No singing princesses
With the excellent films Coraline, ParaNorman, and now The Boxtrolls, the stop-motion animation studio Laika has firmly established itself as the smartest and therefore best purveyor of animated entertainment working today. It certainly helps their case that Pixar has become obsessed with sequels, that Pixar’s parent company Disney still holds a fetish for singing princesses, and that DreamWorks Animation mostly produces mediocrities.
A much larger factor in Laika’s pre-eminence, however, is the consistency of the three features that its produced over the last five years. All three films have promoted a visually compelling house style and a commendably weird tone while still maintaining individual identities.
Directed by Graham Annable and Anthony Stacchi and adapted from the Alan Snow novel Here Be Monsters! by Irena Brignull and Adam Pava, The Boxtrolls moves beyond the paranormal fixations of its Laika predecessors, effortlessly creating a unique fantasy world that is equal parts tradition and irreverence.
The setting here is the pre-industrial metropolis of Cheesebridge, a seaside city whose streets spiral around the sides and top of a drooping mountain. Cheesebridge is designed as an “olde world” European city of vague descent, with dollops of steampunk added for flavor. As the film opens, Cheesebridge is overrun by the Boxtrolls, a species of frittering and jabbering underground creatures who wear boxes over their torsos and pilfer from the humans at night.
When one Boxtroll absconds with a human baby, a sneering, self-styled exterminator named Archibald Snatcher offers to rid Cheesebridge of the creatures in exchange for an upgrade in his social status. The Boxtrolls, who turn out to be crafty builders rather than mere burglars, take the baby into their underground lair and raise him as one of their own.

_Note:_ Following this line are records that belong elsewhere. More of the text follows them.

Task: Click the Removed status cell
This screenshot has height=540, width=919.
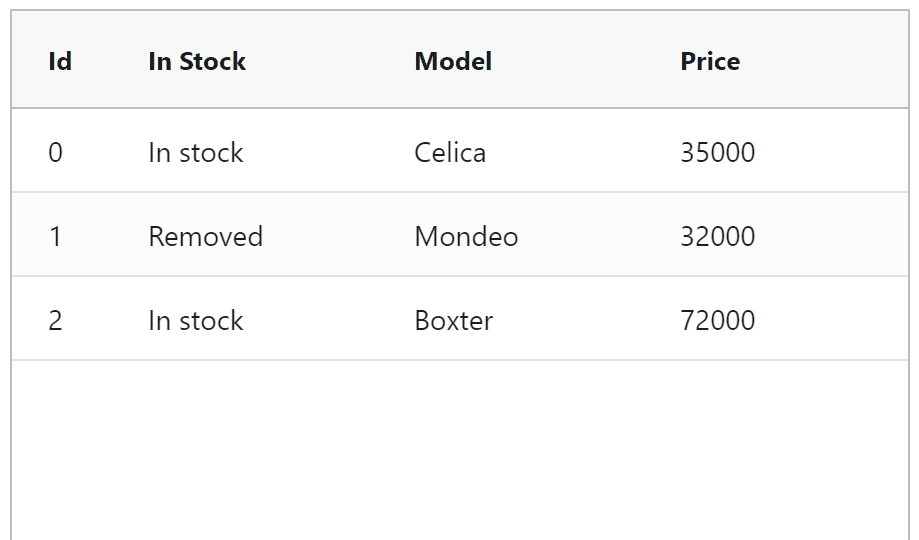Action: (205, 236)
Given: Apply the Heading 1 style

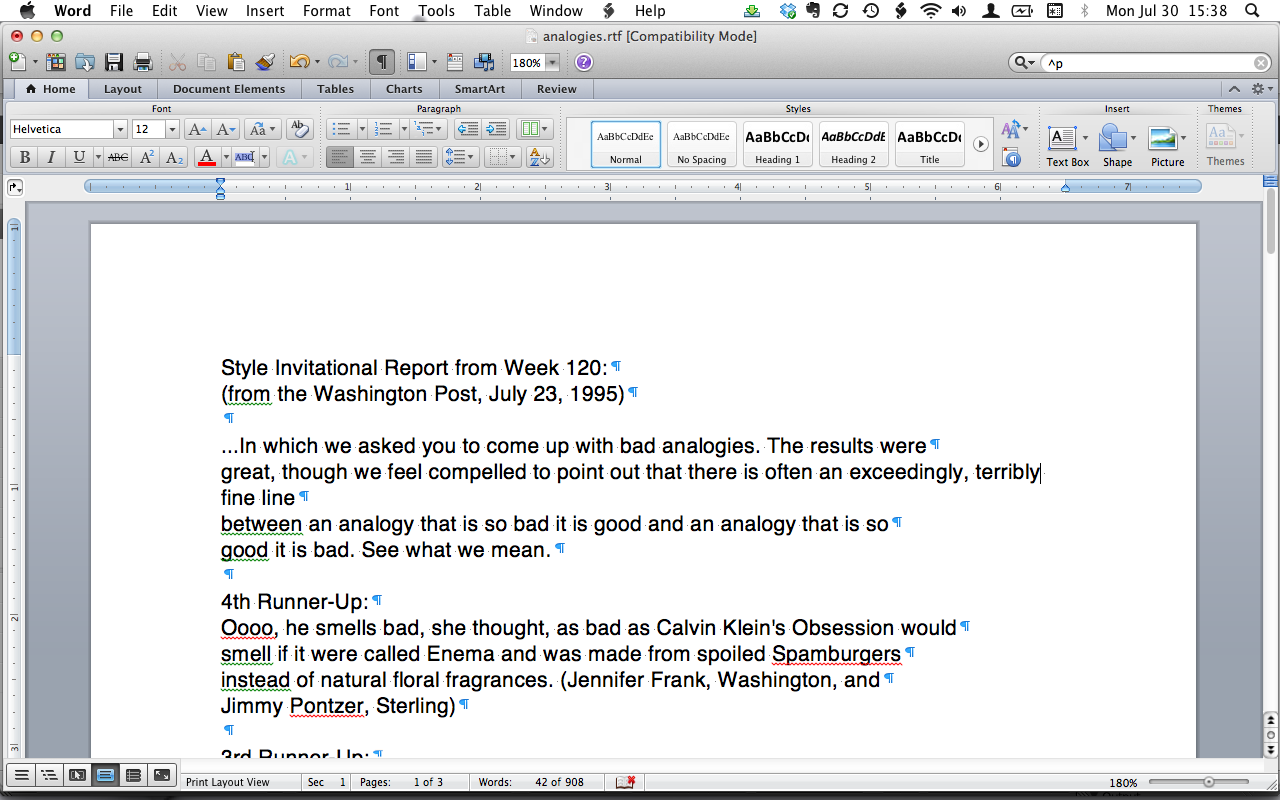Looking at the screenshot, I should (777, 144).

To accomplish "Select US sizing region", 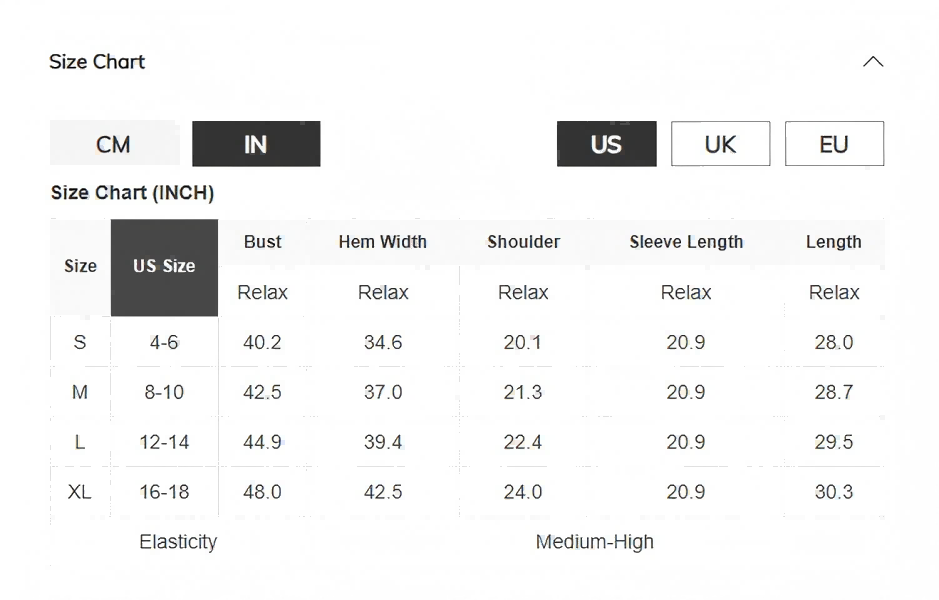I will click(x=606, y=144).
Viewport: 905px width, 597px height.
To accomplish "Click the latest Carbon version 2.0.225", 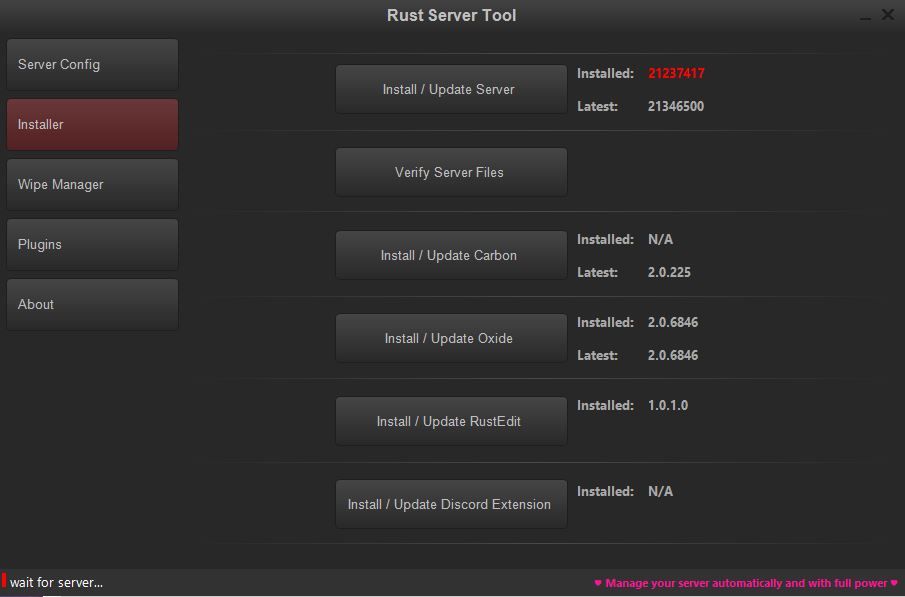I will point(669,273).
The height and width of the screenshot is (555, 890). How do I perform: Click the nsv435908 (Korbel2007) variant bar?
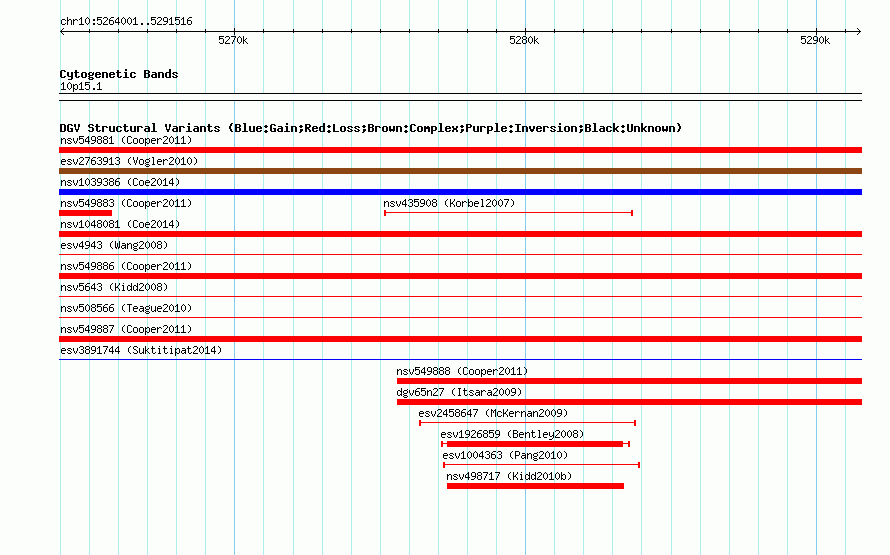click(508, 213)
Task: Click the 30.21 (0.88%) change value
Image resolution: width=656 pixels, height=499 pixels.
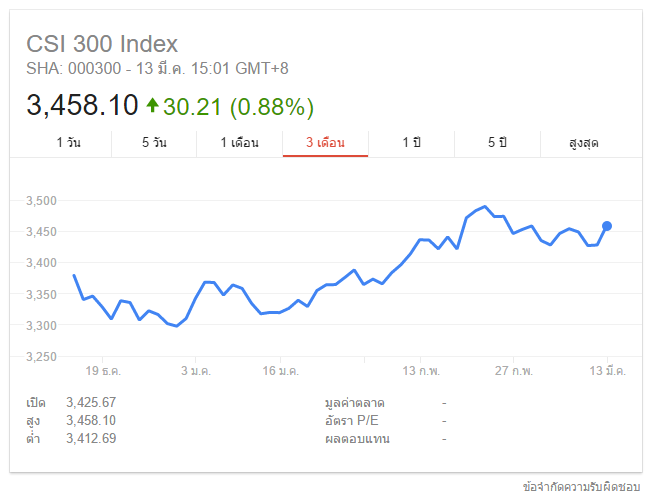Action: [238, 105]
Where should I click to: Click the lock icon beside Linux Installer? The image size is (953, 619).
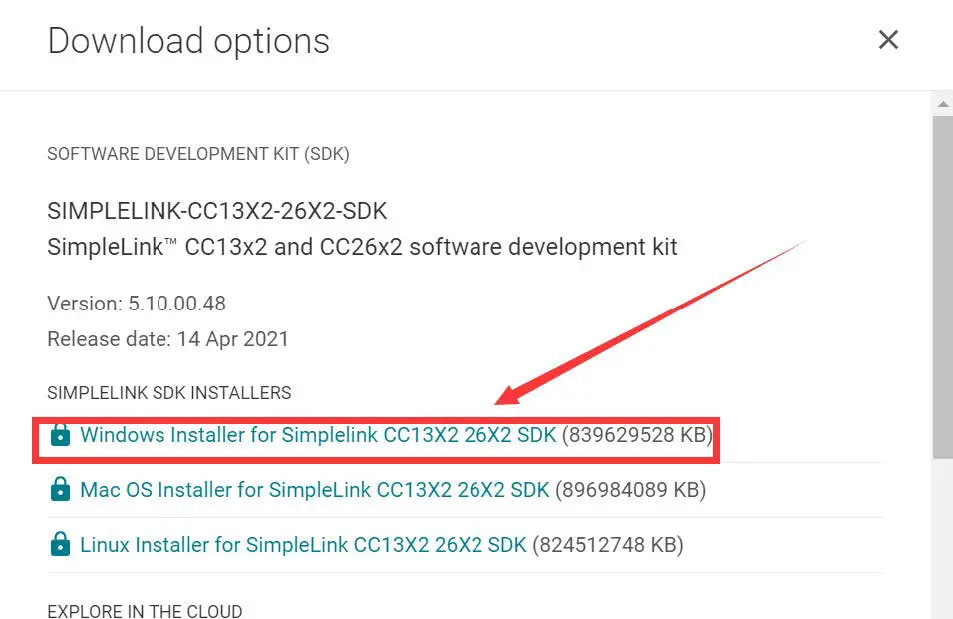coord(61,545)
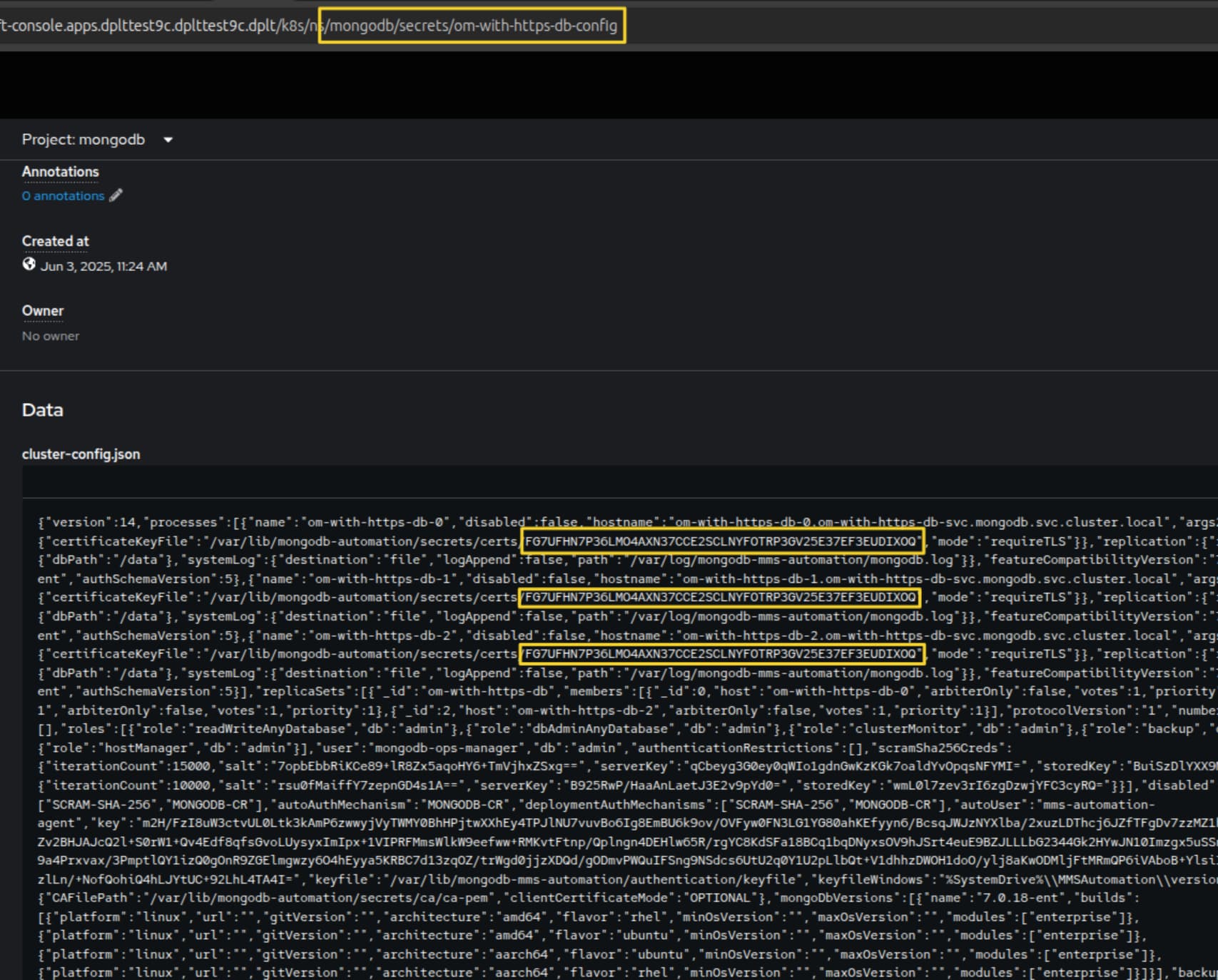Click the cluster-config.json key name
Screen dimensions: 1218x980
[x=81, y=454]
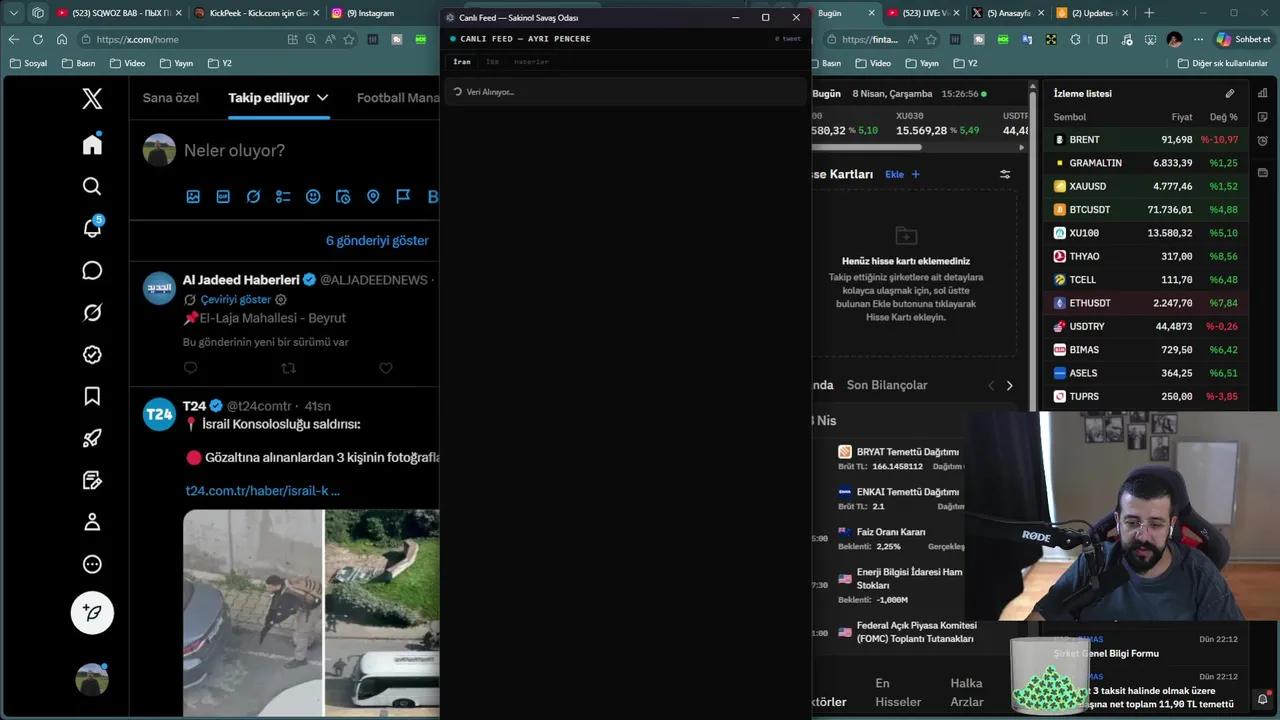Viewport: 1280px width, 720px height.
Task: Switch to the haberler tab in Canlı Feed
Action: pyautogui.click(x=531, y=61)
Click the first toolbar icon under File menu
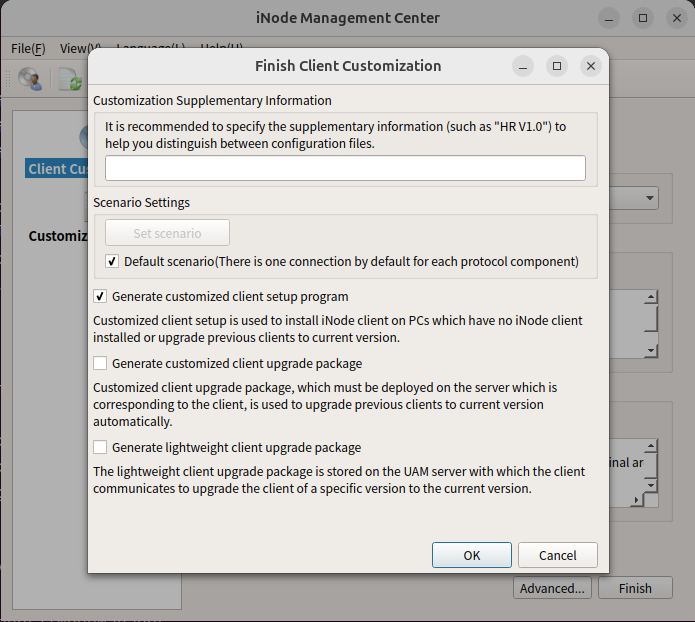This screenshot has width=695, height=622. click(29, 79)

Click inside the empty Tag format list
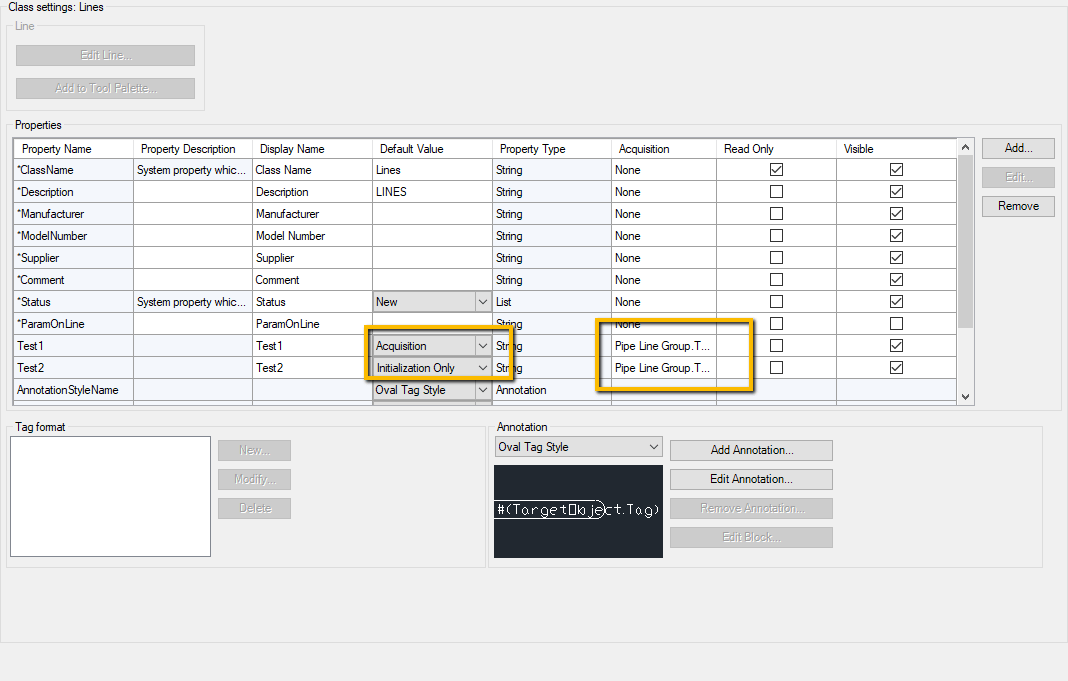110,496
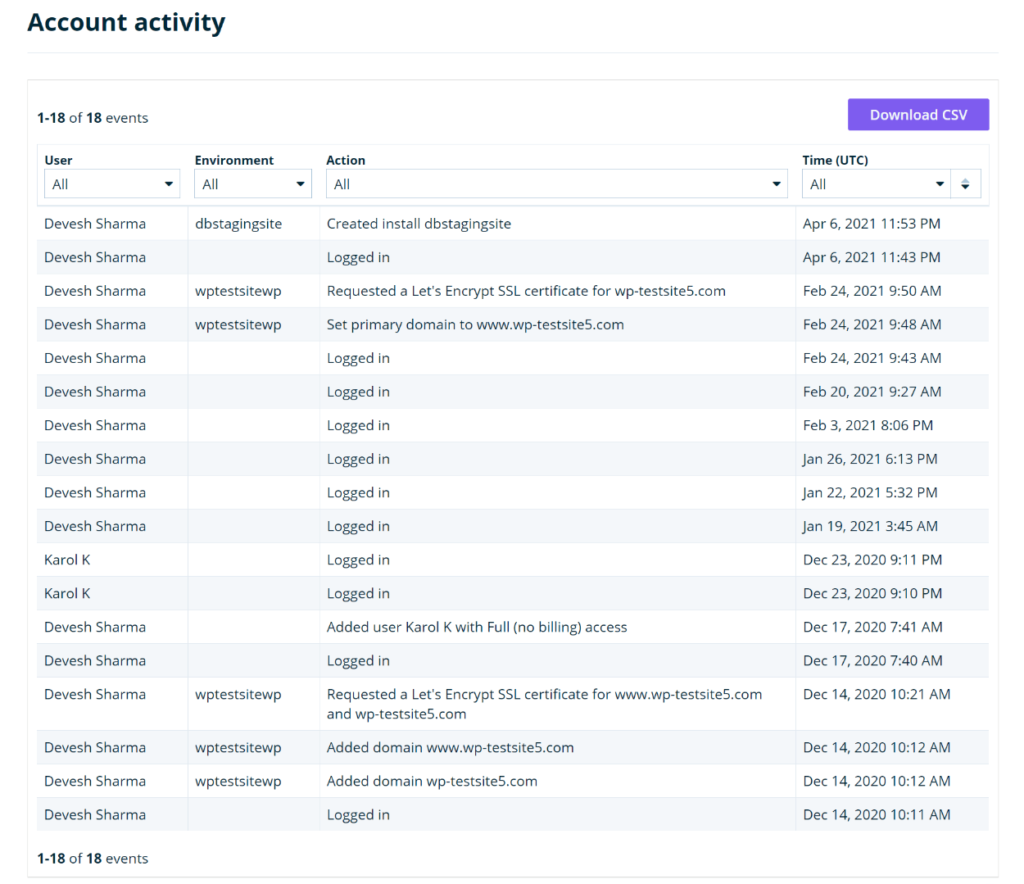Open the User filter dropdown

pyautogui.click(x=112, y=184)
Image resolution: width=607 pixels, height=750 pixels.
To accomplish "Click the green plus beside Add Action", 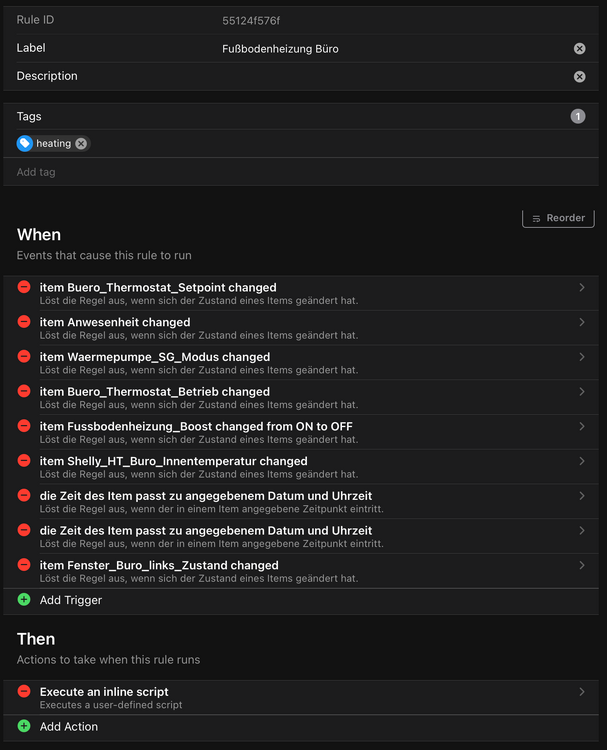I will click(x=24, y=727).
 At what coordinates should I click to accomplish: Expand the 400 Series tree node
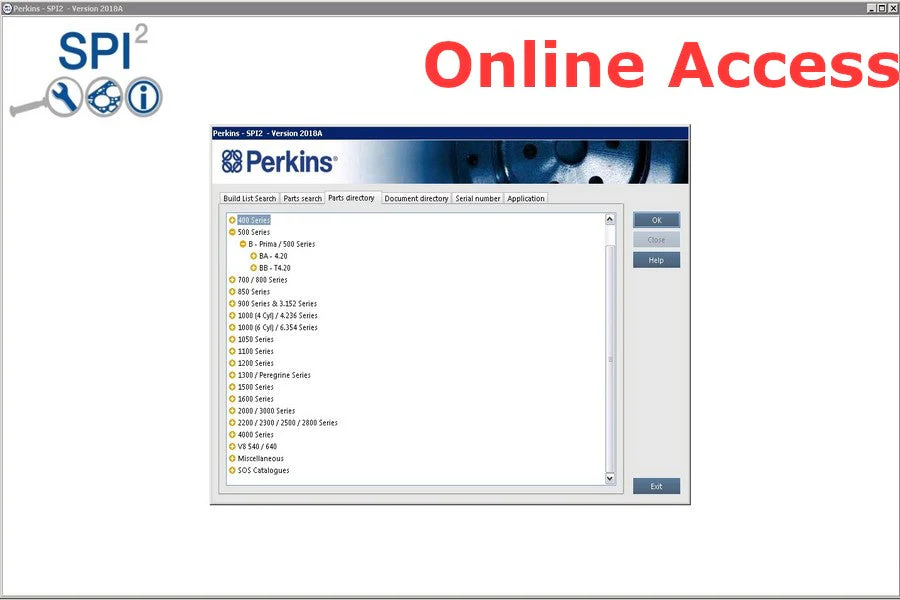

Fast-forward a decade, and the baby has become a box-clad young man named Eggs, a precocious child who has grown up unaware of his human nature, self-identifying as a Boxtroll even though he lacks their green skin and inherent ability to retract into a cardboard shell. When Eggs is finally allowed to go scavenging, he sees and is seen by a human for the first time, which unwittingly allows Snatcher’s extermination efforts to bear fruit.
One of the great strengths of The Boxtrolls is its ability to invest every character with personality and humanity, even a literal cartoon villain and his gang of doofy henchmen. Snatcher is clearly an evil slimeball gargoyle, but his motives and obsessions, his need to transcend himself and be accepted into a higher class of society, are pathetic and weak and all-too-human. On a similar note, the wry, self-aware running commentary from two of Snatcher’s thugs is to be expected by this point, but a neat wrinkle is their investigation into the “duality of good and evil”—they can’t tell if they’re good guys or the bad guys.
Even more impressive is that, unlike a lot of the characterizations in Disney/Pixar productions, that personality is not directly seeped from the already-established personalities of its voice actors. Ben Kingsley voices Snatcher, and the henchmen are voiced by Nick Frost and Richard Ayoade (with Tracy Morgan as a cackling nihilist named Mr. Gristle). They’re all brilliant, aiding the animators in creating rich characters that fit seamlessly into the story.
All this and I haven’t even mentioned my two favorite characters: Lord-Portley Rind (voiced by Jared Harris), the town scion and leader of the “White Hat” upper class, and his punk young daughter, Winnie. Lord Portley-Rind is the most cheese-obsessed buffoon in a town filled with them, more interested in creating a gigantic wheel of brie than in building a new children’s hospital.
Even more fun is Winnie (voiced by Elle Fanning), a worthy successor to Coraline in Laika’s hall of complex, no-bullshit child heroines. Winnie becomes an ally to Eggs as he attempts to save his Boxtroll brethren and foil Snatcher’s evil plans, but she has a stronger interest in justice that has nothing to do with helping Eggs realize his destiny. Her red-faced, foot-stamping impatience with the fools of Cheesebridge is not seen as a fault, but as indicative of an immense strength of character. Winnie is not bossy—she has executive leadership skills.